Infelizmente, tenho tido pouco tempo para acompanhar algumas conversas interessantes nos comentários. Vou tentar remediar a lacuna começando por esta, sobre a origem da experiência religiosa. O Duarte Meira argumenta que a experiência religiosa humana tem de ter causas «independentes do universo espacio-temporal»(1) porque se simplesmente herdámos a nossa propensão religiosa dos nossos antepassados, e estes dos seus, temos uma regressão infinita cuja origem não podemos explicar. Falta aqui uma terceira opção, que me parece bastante evidente. A evolução dotou-nos de um cérebro muito especializado para lidar com seres inteligentes, pela necessidade de lidarmos uns com os outros. Assim, somos especialmente dotados para inferir o que os outros querem, para negociar, para prometer, ameaçar, trair ou ser fiel. Com uma ferramenta dessas, não surpreende que tratemos tudo assim. Que insultemos o computador quando encrava, que expliquemos ao cão porque não deve comer coisas do chão e que roguemos pragas à chuvada que nos apanha à saída do autocarro. Daí a rezar, louvar e bajular deuses, e até sentir que há alguém do outro lado a ouvir, nem sequer é preciso dar um passo. Já temos tudo o que é preciso. Mas a ideia mais relevante, pelas vezes que já a vi proposta, é a de que a religião só pode ter surgido por um processo evolutivo se tiver trazido algum benefício à espécie humana. Esta inferência é inválida e é uma interpretação fundamentalmente errada da teoria da evolução.

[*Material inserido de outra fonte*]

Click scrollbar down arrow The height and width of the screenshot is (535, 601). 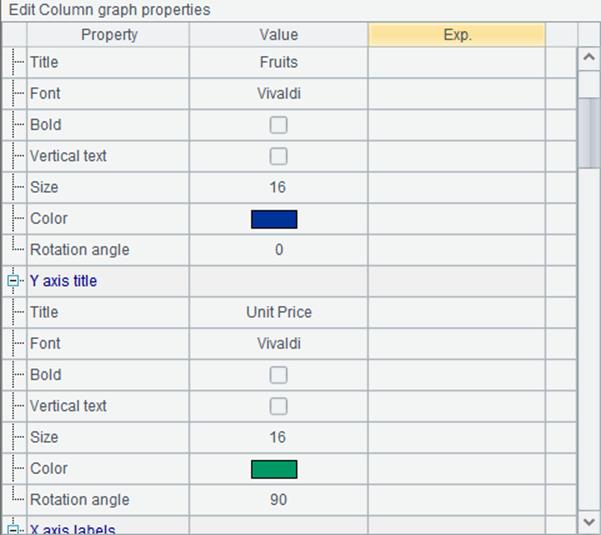[x=589, y=522]
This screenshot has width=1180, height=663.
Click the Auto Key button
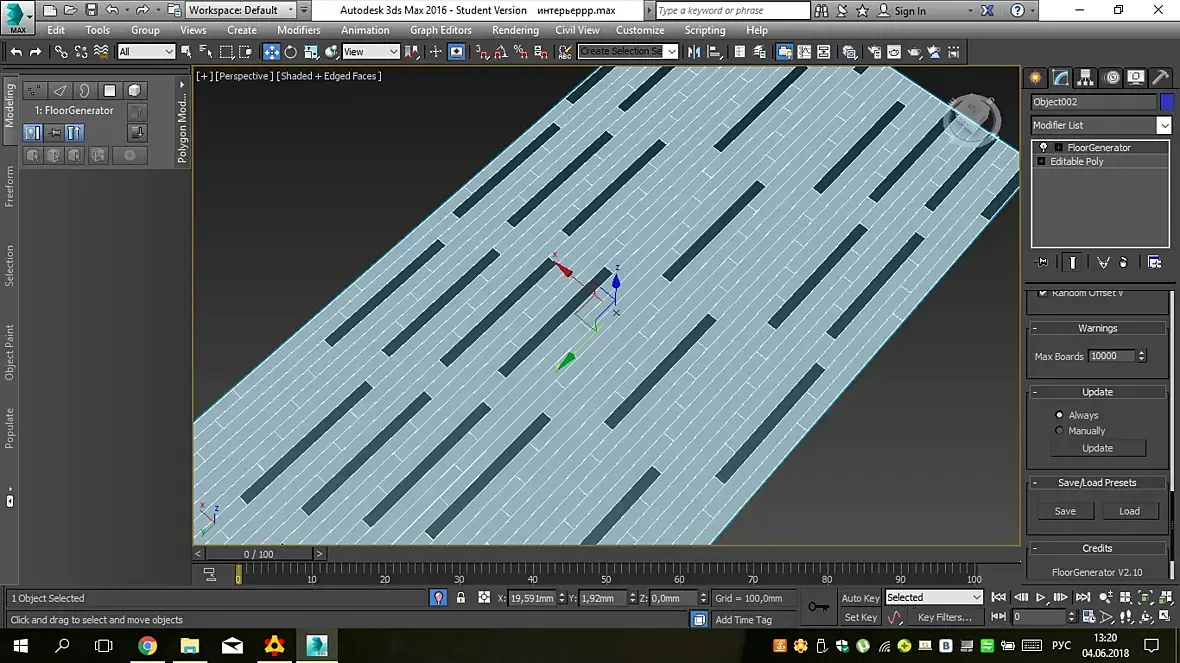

A evolução de ideias – os memes – não corresponde exactamente à evolução biológica, mas a nossa propensão para a religiosidade parece ter muito de biológico e algumas ideias, como as das religiões, parecem propagar-se de forma parecida com a dos replicadores que a teoria da evolução descreve. Por isso, não rejeito que se aplique estes conceitos à origem da religiosidade humana e até das religiões em particular. O problema é julgar que a selecção natural só favorece o que é benéfico à propagação da espécie (2). Não é nada disso. Muitas características propagam-se pelo seu sucesso na competição com alternativas mesmo à custa do indivíduo, do grupo ou da espécie. Por exemplo, para optimizar a capacidade reprodutiva da espécie humana bastava um homem para cada cem mulheres ou mais. Isto dava uma taxa de reprodução muito maior e muito menos perdas por violência e guerras. Só que, nessas condições, um filho daria muito mais netos do que uma filha. Isto criaria uma pressão selectiva em favor de qualquer mutação que aumentasse o número de filhos até que a proporção de filhos e filhas fosse aproximadamente a de um para um. O mesmo se houvesse muito mais homens do que mulheres. Nesse caso, a maior parte dos filhos não traria netos, criando uma pressão selectiva para gerar mais filhas. O resultado é gerarmos, aproximadamente, o mesmo número de filhos e de filhas apesar de não ser o ideal para a espécie.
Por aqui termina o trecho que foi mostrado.